Your output should contain every record, unchanged.

Dataset entries
┄┄┄┄┄┄

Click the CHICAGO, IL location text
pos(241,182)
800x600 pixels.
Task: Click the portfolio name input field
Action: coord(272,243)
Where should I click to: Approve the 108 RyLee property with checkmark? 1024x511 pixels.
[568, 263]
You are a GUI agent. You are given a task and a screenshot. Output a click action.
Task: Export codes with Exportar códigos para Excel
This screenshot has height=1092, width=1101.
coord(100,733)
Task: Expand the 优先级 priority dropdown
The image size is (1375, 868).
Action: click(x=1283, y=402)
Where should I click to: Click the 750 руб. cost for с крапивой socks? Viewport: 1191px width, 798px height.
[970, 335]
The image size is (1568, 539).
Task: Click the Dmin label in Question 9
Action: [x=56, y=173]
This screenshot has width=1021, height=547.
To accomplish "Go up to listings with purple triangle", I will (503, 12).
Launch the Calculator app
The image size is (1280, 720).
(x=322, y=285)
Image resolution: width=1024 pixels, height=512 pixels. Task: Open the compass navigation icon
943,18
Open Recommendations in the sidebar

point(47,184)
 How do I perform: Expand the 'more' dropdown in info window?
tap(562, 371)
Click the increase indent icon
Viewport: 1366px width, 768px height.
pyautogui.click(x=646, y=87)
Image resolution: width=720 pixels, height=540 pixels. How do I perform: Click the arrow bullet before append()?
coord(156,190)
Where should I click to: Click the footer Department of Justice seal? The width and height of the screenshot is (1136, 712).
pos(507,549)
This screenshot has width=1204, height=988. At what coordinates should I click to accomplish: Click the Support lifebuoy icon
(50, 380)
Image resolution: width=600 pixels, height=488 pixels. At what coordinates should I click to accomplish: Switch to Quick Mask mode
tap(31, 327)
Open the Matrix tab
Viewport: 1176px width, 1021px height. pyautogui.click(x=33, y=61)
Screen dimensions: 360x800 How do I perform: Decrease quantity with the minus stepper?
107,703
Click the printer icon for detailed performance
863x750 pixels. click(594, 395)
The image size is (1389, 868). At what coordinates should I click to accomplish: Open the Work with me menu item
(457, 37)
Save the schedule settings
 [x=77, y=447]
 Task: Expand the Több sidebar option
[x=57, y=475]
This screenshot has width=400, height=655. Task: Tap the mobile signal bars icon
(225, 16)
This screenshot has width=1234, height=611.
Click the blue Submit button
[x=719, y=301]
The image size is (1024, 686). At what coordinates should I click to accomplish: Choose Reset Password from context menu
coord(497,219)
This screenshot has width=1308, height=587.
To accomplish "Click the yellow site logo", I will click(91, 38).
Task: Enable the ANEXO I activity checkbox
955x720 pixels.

┄┄┄┄┄┄

- ANSWER
Click the CHICAGO, IL location text
pos(241,182)
800x600 pixels.
Task: Click the portfolio name input field
Action: coord(272,243)
Where should I click to: Approve the 108 RyLee property with checkmark? 1024x511 pixels.
[568, 263]
You are a GUI agent. You are given a task and a screenshot. Output a click action.
Task: Export codes with Exportar códigos para Excel
This screenshot has height=1092, width=1101.
coord(100,733)
Task: Expand the 优先级 priority dropdown
The image size is (1375, 868).
Action: click(x=1283, y=402)
Where should I click to: Click the 750 руб. cost for с крапивой socks? Viewport: 1191px width, 798px height.
[970, 335]
The image size is (1568, 539).
Task: Click the Dmin label in Question 9
Action: [x=56, y=173]
This screenshot has width=1021, height=547.
To accomplish "Go up to listings with purple triangle", I will (503, 12).
Launch the Calculator app
The image size is (1280, 720).
(x=322, y=285)
Image resolution: width=1024 pixels, height=512 pixels. Task: Open the compass navigation icon
943,18
Open Recommendations in the sidebar

point(47,184)
 How do I perform: Expand the 'more' dropdown in info window?
tap(562, 371)
Click the increase indent icon
Viewport: 1366px width, 768px height.
pyautogui.click(x=646, y=87)
Image resolution: width=720 pixels, height=540 pixels. How do I perform: Click the arrow bullet before append()?
coord(156,190)
Where should I click to: Click the footer Department of Justice seal? The width and height of the screenshot is (1136, 712).
pos(507,549)
This screenshot has width=1204, height=988. At what coordinates should I click to accomplish: Click the Support lifebuoy icon
(50, 380)
Image resolution: width=600 pixels, height=488 pixels. At what coordinates should I click to accomplish: Switch to Quick Mask mode
tap(31, 327)
Open the Matrix tab
Viewport: 1176px width, 1021px height. pyautogui.click(x=33, y=61)
Screen dimensions: 360x800 How do I perform: Decrease quantity with the minus stepper?
107,703
Click the printer icon for detailed performance
863x750 pixels. click(594, 395)
The image size is (1389, 868). At what coordinates should I click to accomplish: Open the Work with me menu item
(457, 37)
Save the schedule settings
 [x=77, y=447]
 Task: Expand the Több sidebar option
[x=57, y=475]
This screenshot has width=400, height=655. Task: Tap the mobile signal bars icon
(225, 16)
This screenshot has width=1234, height=611.
Click the blue Submit button
[x=719, y=301]
The image size is (1024, 686). At what coordinates should I click to accomplish: Choose Reset Password from context menu
coord(497,219)
This screenshot has width=1308, height=587.
To accomplish "Click the yellow site logo", I will click(91, 38).
Task: Enable the ANEXO I activity checkbox
955x720 pixels.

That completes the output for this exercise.